### ISTRUZIONI
- A) Riscrivi la parte del brano sul capitale relazionale compresa tra "I primi indicatori" e "il bilancio del capitale intellettuale.", estremi inclusi, cambiando "bilancio di esercizio" in "rendiconto annuale".
- B) Indica se ciascuna affermazione concorda con il brano sul capitale relazionale, rispondendo sì o no e citando testualmente le parole decisive: (i) gli indicatori intangibili consentono di prevedere lo sviluppo futuro dei risultati economici; (ii) il ROI figura tra i primi indicatori di crescita di natura economico-finanziaria; (iii) per dare un valore a un'azienda si parte dal capitale organizzativo.

┌─ BRANO PROPOSTO

2. Il capitale relazionale interno

Il complesso delle relazioni instaurate con la clientela già acquisita e quella potenziale ed anche con il mercato, è detto “capitale relazionale” e cioè un patrimonio esterno, fuori dalla struttura aziendale. Esso, infatti, esprime il risultato generato dall’utilizzo di risorse intangibili relative al capitale organizzativo e al capitale umano; è quindi la fonte dei risultati già ottenuti e di quelli futuri.
Per dare un valore ad un’azienda, bisogna procedere dal capitale umano, e cioè dal know-how, dall’insieme delle competenze e delle qualità personali di coloro che operano nell’organizzazione. Tale patrimonio deve poi tradursi in capitale organizzativo di qualità elevata per il possesso di competenze e conoscenze a livello strutturale. Il passaggio successivo è la trasformazione del capitale organizzativo in capitale relazionale. Questo rappresenta la capacità dell’azienda di mantenere la clientela già acquisita e di attrarre quella potenziale; esso, come indicatore, esprime quindi l’attitudine dell’azienda a produrre risultati positivi nel breve periodo ed anche nei tempi più lontani.
I primi indicatori di crescita sono di natura economico-finanziaria (fatturato, ROI, MOL) ed evidenziano l’esistenza di una relazione con i risultati economici e finanziari del bilancio di esercizio.
Gli indicatori intangibili chiariscono i risultati economici passati e danno la possibilità di prevedere il loro sviluppo futuro evidenziando così una stretta correlazione funzionale tra il bilancio di esercizio ed il bilancio del capitale intellettuale.
La crescita del fatturato è utile anche per l’interpretazione dei restanti indicatori intangibili compresi nel bilancio del capitale intellettuale.

└─
┌─ MATERIALE FORNITO

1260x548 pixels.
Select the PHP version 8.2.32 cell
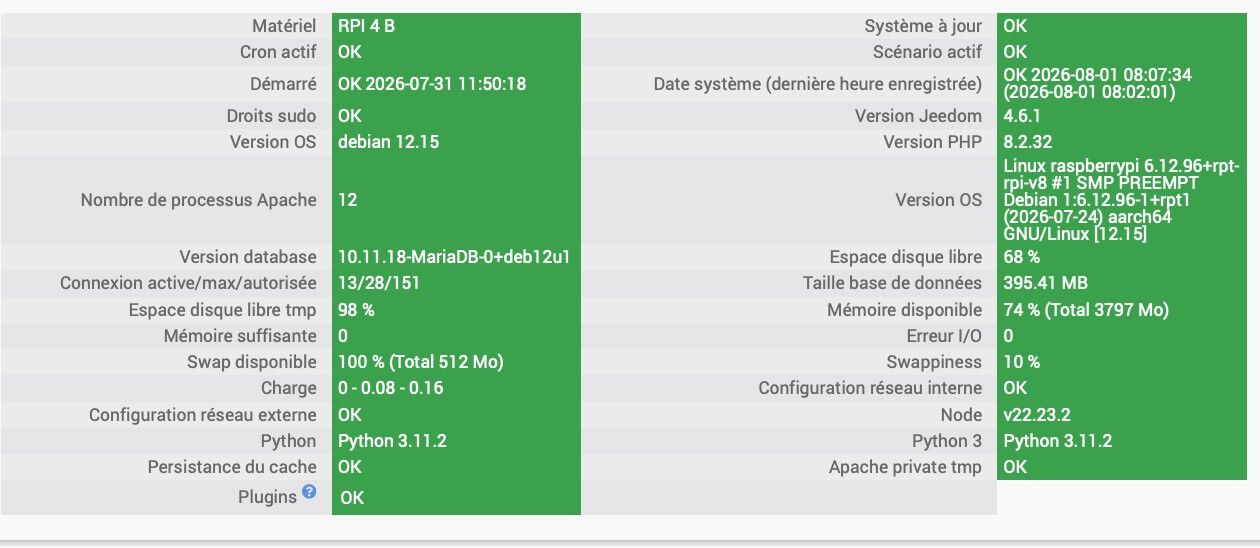pos(1128,142)
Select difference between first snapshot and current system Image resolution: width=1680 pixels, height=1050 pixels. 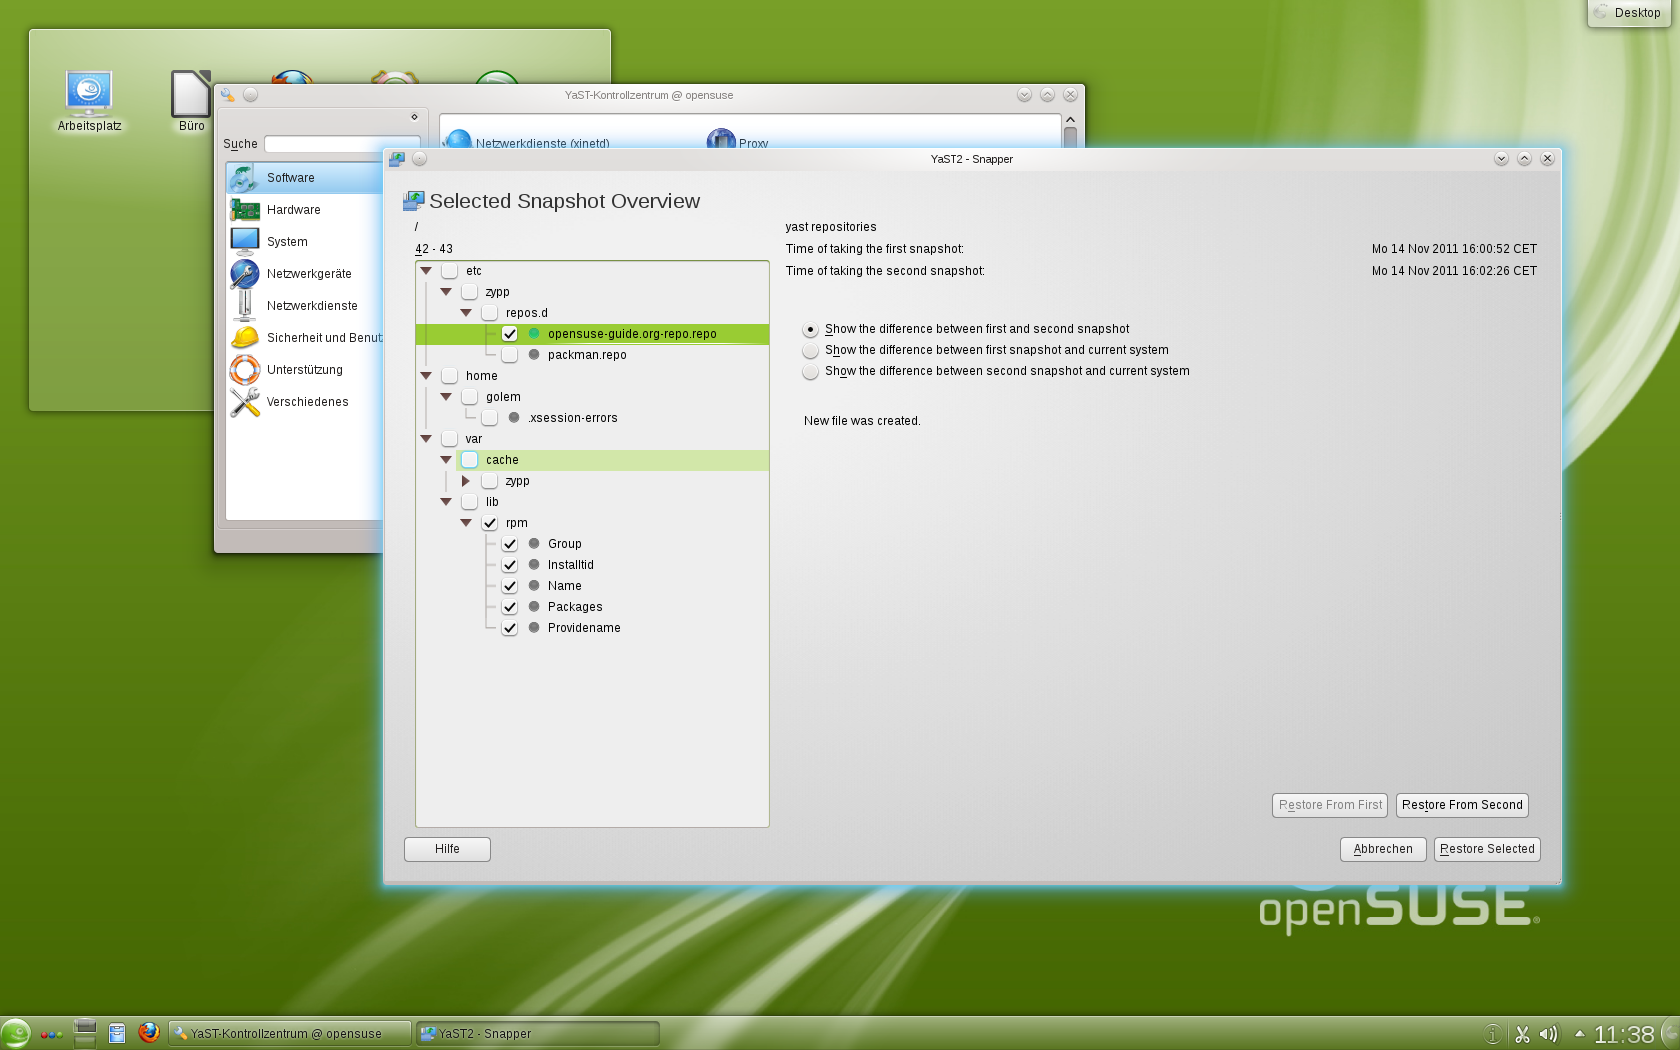tap(810, 350)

└─

### RISPOSTE AI COMPITI
- A)
I primi indicatori di crescita sono di natura economico-finanziaria (fatturato, ROI, MOL) ed evidenziano l’esistenza di una relazione con i risultati economici e finanziari del rendiconto annuale.
Gli indicatori intangibili chiariscono i risultati economici passati e danno la possibilità di prevedere il loro sviluppo futuro evidenziando così una stretta correlazione funzionale tra il rendiconto annuale ed il bilancio del capitale intellettuale.

- B)
(i) Sì: "danno la possibilità di prevedere il loro sviluppo futuro".
(ii) Sì: "I primi indicatori di crescita sono di natura economico-finanziaria (fatturato, ROI, MOL)".
(iii) No: "bisogna procedere dal capitale umano".